2020/04/20 のログ
ご案内:「無名遺跡」にナランさんが現れました。
■ナラン > 遺跡の深部か、その入り口。
ぱた、ぱた、と何処からか雫の音が響く、大人が2人並ぶのがやっとの石造りの通路。
ヒカリゴケだけがぼんやりと、その壁や天井の隅にしがみついて蛍光色の光を零す中、ざり、と靴音を響かせる人影ひとつ。

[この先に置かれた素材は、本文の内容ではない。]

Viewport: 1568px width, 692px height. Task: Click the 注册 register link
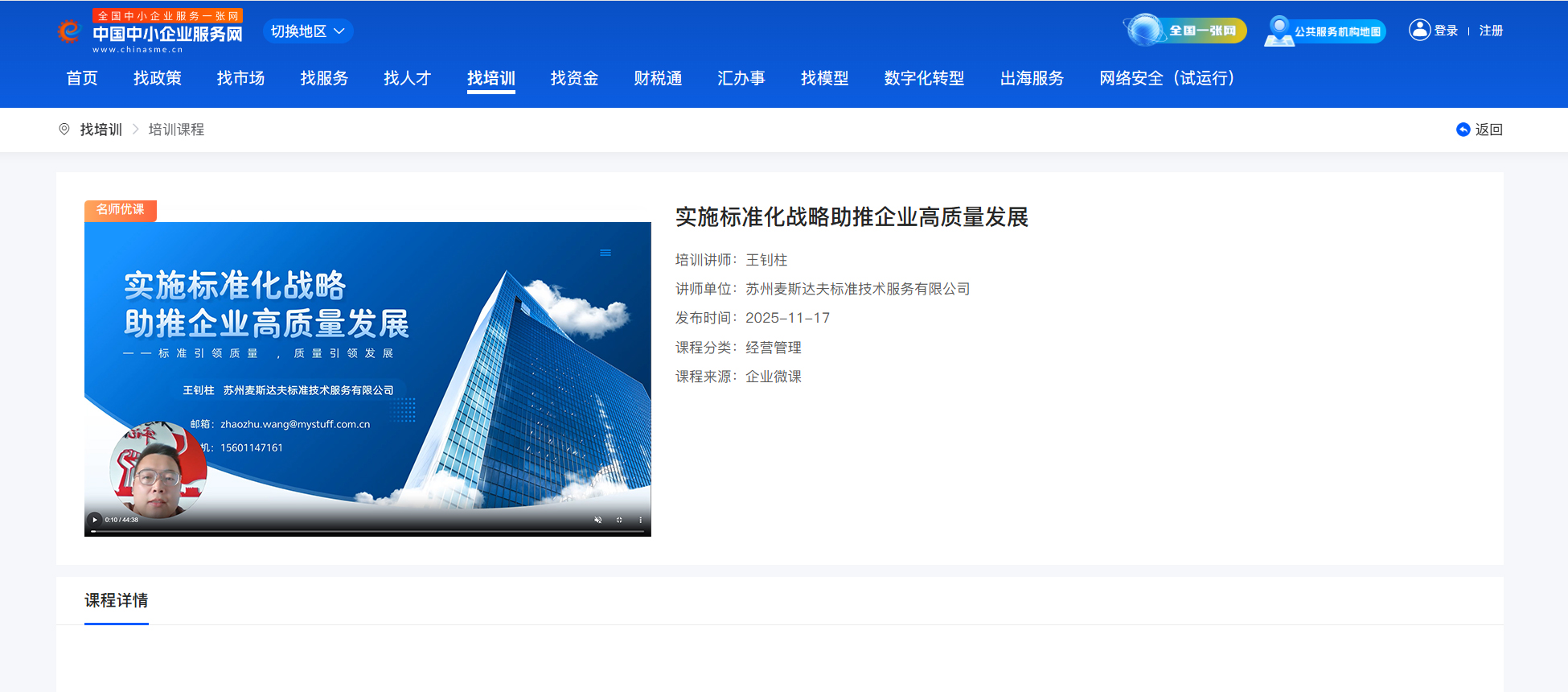[x=1491, y=31]
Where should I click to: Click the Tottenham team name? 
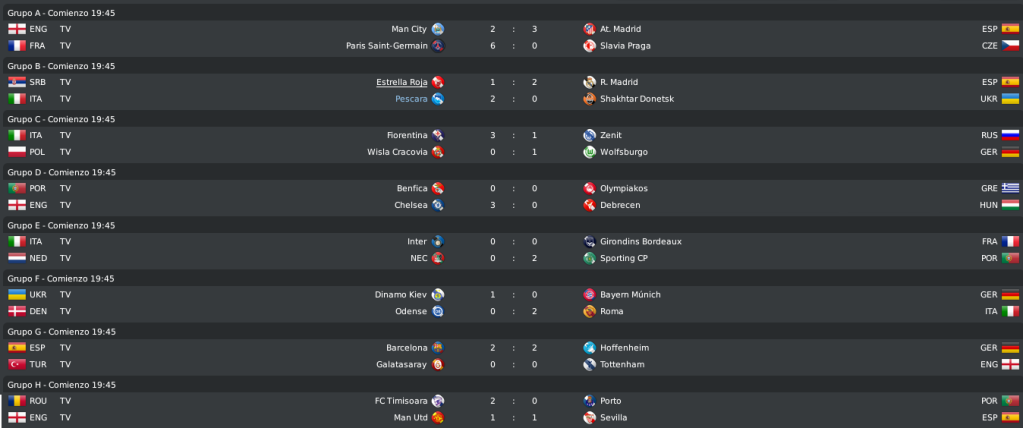pyautogui.click(x=622, y=364)
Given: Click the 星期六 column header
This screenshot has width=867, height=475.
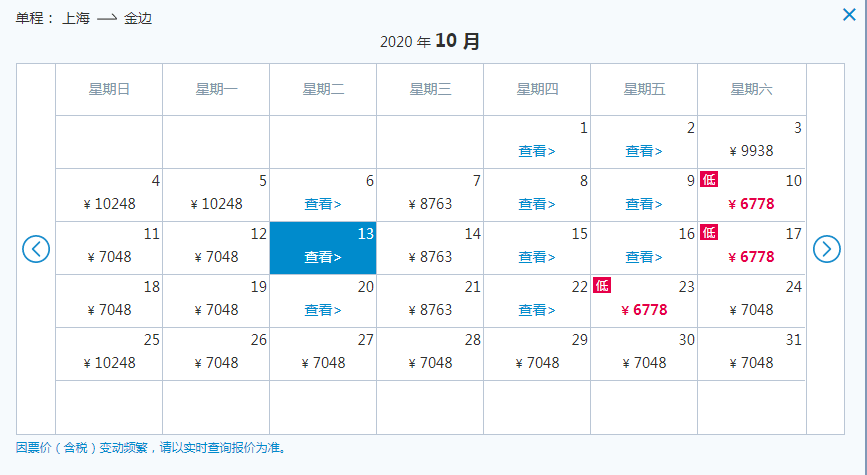Looking at the screenshot, I should pos(751,89).
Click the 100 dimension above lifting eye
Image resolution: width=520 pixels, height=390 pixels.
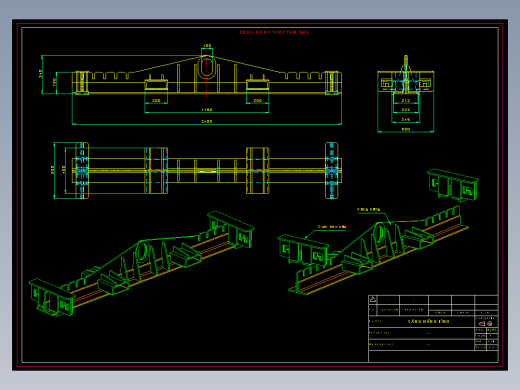point(207,45)
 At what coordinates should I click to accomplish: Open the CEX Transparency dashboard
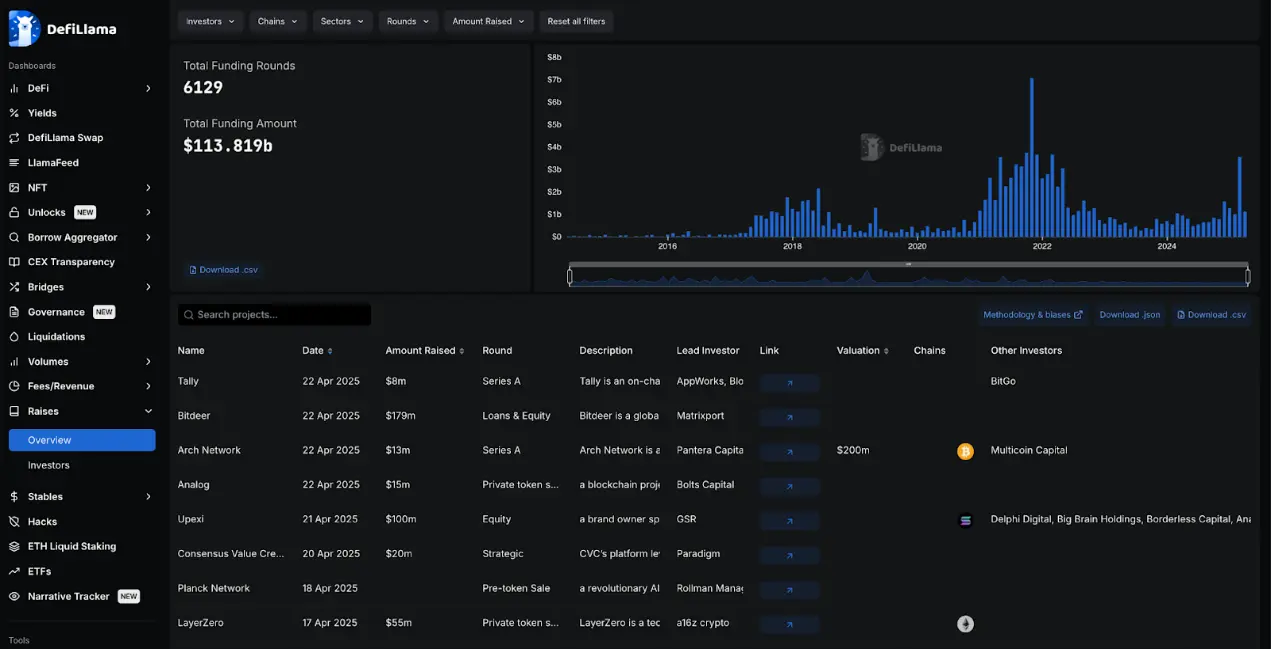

石畳の合間には蔦植物の根太が這って、戦闘の跡か大きく欠ける場所もあったりで、決して平坦ではない。
「―――…ここ、も」
爪先で床を探るように歩いていた人影が不意に蹲って、床へと手を這わせる。
床の合間のヒカリゴケの灯りにぼんやりと、民族着を纏った女が浮かび上がる。
女はまるで暗闇が見通せるように指先を石畳に這わせていって―――やがて、何かを探り当てた様で、引き結んでいた唇に笑みが浮かぶ。
「よし、と……」
探り当てた場所に、近くの細い根太を折ったものをいくつか差し込んで
再度その場所を探ってから、達成感のある笑みを浮かべて立ち上がる。
鳶色の瞳が細められて、暗闇の先を見通す。
―――――あと幾つ、あるだろう?
明日には、最近見つかったばかりだというこの隠し通路に、遺跡探索の専門部隊が潜り込んでくるという。
その前の、罠解除。
歩合だというのだから、数は多い方がいい。が。
(――――あんまり、潜りすぎないようにしないと)
夜目が効くから、灯りを灯す事で呼び寄せるような輩を集めることはないけれども
闇を住処にする者も幾らでも、この遺跡には居るはずだ。
そっと吐息を漏らすと、再び忍ぶ足取りを進める。